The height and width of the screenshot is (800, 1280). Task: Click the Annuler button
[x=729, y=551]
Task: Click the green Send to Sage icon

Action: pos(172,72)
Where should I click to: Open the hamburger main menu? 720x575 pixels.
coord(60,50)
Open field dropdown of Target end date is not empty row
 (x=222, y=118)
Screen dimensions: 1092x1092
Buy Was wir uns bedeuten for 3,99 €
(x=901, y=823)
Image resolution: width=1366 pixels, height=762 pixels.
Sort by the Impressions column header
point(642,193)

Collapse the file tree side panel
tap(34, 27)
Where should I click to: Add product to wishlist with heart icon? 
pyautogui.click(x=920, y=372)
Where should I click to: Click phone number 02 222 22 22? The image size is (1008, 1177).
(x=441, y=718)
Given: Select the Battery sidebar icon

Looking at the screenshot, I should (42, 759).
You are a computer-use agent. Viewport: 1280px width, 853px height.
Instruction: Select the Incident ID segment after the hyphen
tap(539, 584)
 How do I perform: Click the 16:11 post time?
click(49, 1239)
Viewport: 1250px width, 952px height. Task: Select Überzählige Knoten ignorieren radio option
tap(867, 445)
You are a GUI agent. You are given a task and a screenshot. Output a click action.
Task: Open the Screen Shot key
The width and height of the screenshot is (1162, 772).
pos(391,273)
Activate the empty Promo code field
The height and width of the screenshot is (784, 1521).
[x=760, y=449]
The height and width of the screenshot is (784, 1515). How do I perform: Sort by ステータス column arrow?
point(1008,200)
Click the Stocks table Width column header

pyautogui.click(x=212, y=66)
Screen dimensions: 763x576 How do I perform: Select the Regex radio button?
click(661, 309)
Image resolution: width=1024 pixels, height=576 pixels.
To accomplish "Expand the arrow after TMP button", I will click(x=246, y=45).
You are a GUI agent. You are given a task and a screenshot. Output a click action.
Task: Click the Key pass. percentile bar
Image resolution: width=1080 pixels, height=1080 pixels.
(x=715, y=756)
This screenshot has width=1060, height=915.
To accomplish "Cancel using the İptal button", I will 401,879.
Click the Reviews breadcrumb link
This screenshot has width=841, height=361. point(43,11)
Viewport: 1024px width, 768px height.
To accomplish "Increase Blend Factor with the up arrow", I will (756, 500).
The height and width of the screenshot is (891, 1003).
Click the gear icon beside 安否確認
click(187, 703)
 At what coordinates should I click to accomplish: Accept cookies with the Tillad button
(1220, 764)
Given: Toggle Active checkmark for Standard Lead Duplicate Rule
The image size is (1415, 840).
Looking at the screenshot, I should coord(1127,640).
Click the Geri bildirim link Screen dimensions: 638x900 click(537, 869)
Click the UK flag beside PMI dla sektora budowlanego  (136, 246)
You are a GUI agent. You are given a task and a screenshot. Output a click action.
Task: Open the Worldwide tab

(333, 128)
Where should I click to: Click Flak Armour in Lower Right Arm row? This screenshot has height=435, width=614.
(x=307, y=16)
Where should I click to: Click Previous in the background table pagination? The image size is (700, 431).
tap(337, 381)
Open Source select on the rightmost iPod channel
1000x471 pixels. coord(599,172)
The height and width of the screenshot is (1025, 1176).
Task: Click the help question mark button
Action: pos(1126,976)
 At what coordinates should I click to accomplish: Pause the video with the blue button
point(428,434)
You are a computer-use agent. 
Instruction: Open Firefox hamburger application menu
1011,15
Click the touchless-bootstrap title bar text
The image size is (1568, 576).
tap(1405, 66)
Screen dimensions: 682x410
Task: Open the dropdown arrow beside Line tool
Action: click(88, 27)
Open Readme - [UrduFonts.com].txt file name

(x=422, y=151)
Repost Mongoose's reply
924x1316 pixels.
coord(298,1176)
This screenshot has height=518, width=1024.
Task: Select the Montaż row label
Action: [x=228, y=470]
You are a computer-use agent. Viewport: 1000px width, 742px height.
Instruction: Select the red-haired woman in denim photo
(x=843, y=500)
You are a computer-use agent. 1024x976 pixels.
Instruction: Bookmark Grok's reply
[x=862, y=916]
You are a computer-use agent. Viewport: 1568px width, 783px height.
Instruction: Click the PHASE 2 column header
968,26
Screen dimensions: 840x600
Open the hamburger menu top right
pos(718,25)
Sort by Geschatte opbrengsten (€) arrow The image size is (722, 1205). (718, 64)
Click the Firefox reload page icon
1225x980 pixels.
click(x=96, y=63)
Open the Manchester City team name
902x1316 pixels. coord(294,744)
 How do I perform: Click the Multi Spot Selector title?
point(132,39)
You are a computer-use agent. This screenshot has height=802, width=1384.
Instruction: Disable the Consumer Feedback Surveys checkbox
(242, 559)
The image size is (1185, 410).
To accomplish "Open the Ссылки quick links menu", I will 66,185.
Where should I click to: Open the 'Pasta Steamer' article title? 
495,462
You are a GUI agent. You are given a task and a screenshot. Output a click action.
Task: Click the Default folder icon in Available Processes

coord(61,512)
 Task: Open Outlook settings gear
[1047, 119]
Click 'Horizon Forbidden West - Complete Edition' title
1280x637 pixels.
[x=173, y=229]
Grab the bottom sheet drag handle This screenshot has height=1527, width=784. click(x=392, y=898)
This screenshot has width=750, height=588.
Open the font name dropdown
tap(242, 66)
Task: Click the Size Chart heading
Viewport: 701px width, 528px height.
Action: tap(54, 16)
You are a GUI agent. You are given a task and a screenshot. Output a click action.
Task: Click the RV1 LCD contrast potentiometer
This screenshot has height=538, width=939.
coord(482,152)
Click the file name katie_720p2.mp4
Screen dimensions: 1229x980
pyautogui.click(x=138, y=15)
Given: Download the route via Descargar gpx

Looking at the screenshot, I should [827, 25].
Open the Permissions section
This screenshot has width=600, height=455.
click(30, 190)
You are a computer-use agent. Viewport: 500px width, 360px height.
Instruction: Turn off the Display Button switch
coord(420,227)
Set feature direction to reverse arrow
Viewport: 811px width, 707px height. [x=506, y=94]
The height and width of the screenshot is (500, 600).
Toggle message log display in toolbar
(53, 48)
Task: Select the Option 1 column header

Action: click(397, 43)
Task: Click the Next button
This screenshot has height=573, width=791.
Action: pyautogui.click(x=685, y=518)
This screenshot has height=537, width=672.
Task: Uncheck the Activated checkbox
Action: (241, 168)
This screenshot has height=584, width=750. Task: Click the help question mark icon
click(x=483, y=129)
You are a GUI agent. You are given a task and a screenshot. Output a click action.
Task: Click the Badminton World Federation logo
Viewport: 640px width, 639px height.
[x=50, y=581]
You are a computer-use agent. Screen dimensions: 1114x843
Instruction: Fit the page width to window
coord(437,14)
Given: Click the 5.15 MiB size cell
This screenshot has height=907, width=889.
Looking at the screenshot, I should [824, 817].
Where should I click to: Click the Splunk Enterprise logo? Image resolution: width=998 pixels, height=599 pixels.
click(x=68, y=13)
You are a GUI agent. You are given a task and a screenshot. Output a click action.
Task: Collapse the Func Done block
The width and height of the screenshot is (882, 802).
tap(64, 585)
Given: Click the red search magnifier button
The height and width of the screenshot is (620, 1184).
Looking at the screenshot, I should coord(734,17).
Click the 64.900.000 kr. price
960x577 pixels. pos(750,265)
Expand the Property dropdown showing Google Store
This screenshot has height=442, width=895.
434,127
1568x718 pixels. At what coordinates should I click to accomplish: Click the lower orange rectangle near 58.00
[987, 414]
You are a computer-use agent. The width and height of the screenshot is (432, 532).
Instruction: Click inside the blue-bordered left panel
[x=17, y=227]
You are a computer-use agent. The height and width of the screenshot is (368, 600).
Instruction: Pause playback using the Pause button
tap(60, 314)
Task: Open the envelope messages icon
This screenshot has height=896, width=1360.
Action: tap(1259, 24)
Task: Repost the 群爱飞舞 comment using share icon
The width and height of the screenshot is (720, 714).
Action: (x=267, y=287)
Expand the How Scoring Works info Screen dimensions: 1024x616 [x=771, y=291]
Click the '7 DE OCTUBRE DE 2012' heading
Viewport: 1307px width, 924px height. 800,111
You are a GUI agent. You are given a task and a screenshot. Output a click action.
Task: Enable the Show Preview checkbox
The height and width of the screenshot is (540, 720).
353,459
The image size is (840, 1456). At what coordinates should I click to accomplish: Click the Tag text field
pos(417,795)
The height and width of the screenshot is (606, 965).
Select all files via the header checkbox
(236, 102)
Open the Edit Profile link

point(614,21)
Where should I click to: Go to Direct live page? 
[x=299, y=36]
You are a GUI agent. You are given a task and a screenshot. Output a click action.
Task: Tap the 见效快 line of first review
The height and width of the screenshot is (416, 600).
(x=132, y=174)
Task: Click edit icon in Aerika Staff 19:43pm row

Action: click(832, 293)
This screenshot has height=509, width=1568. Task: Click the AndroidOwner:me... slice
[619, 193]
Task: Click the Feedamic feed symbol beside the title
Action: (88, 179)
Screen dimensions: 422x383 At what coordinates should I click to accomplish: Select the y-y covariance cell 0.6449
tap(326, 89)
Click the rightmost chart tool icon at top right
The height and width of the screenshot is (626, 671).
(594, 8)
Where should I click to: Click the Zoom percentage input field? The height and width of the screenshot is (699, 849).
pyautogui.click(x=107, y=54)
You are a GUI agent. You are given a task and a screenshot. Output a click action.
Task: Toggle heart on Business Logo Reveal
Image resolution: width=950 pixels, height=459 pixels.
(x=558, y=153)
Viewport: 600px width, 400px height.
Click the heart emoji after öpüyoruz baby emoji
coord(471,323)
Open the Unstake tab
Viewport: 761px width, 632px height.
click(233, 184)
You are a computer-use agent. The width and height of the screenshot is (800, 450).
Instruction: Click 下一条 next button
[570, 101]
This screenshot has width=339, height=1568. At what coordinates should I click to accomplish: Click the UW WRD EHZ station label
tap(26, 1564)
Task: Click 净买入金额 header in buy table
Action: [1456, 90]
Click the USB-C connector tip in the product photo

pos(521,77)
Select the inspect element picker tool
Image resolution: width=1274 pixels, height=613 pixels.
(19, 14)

• • • • • • •

◆ **How to complete this task**
There is a run of lines above from the one with "The height and width of the screenshot is (500, 600)." to the one with "Task: Click the Badminton"; print exactly that run, both ends included, and nothing else.

◆ **Solution**
The height and width of the screenshot is (500, 600).
Toggle message log display in toolbar
(53, 48)
Task: Select the Option 1 column header

Action: click(397, 43)
Task: Click the Next button
This screenshot has height=573, width=791.
Action: pyautogui.click(x=685, y=518)
This screenshot has height=537, width=672.
Task: Uncheck the Activated checkbox
Action: (241, 168)
This screenshot has height=584, width=750. Task: Click the help question mark icon
click(x=483, y=129)
You are a GUI agent. You are given a task and a screenshot. Output a click action.
Task: Click the Badminton World Federation logo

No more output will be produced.